In general, Table 5 clearly says that the proposed algorithms perform equally well and produce accurate recommendations for group of users like individuals. The accuracy is slightly declined with increase in the group size since F1-measure values obtained using large group is approx. 1% less than small group in all algorithms (from comparison of Fig. 4(a) and (b)). Figure 4(a)–(d) also reveals that Merging technique performs uniformly worse and Merging–Multiplicative shows a substantial improvement over other two grouping techniques. An improvement in F1-measure value for Group recommendations is also noted during experimentation which reveals that the aggregation of the ranked lists of the group members is able to fix errors which otherwise produced by the individual predictions (refer Table 5). This might happen if individual predictions are not very good.
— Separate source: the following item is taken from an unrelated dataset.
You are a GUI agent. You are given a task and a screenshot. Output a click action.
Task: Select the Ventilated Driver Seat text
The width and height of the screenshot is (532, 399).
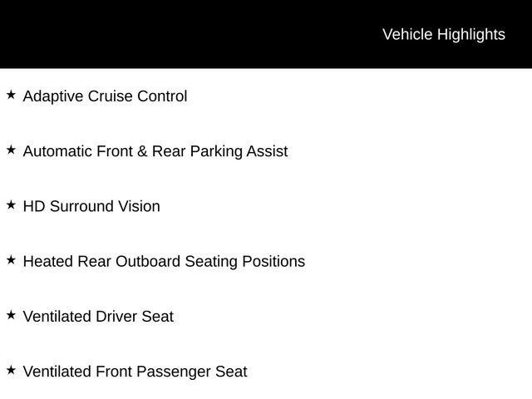[x=98, y=316]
Hence, the proposed algorithms are effective for group recommendations also.
In this paper, we overcome the drawbacks of existing Pearson Correlation similarity measure using Bhattacharya coefficient based similarity measure and its variants. These measures suit well to even highly sparse data and give importance to contextual similarity. Furthermore, several algorithms exploiting the variants of proposed similarity measures are explored through the proposed framework. We have shown that the proposed algorithms make a significant improvement over traditional Pearson correlation similarity measure based algorithms in both user based and item based approaches because they do not depend on co-rated items and give importance to context similarity. We have also confirmed that item neighborhood based algorithms leads to better results than user neighborhood based algorithms. This also has been verified that correlation based variants of proposed similarity measure performs slightly better than median based variant. The performance of Overlap and Eskin measure used to find contextual similarity is dataset dependent. The reason might be Eskin depends on the number of values an attribute can get which is not true with Overlap. Finally, the algorithms are also proved to be significant for group recommendations.
In future, the research can be further directed to explore some other similarity measures as local measures in the proposed algorithms. The proposed framework can also be utilized to provide diverse recommendations with reliability.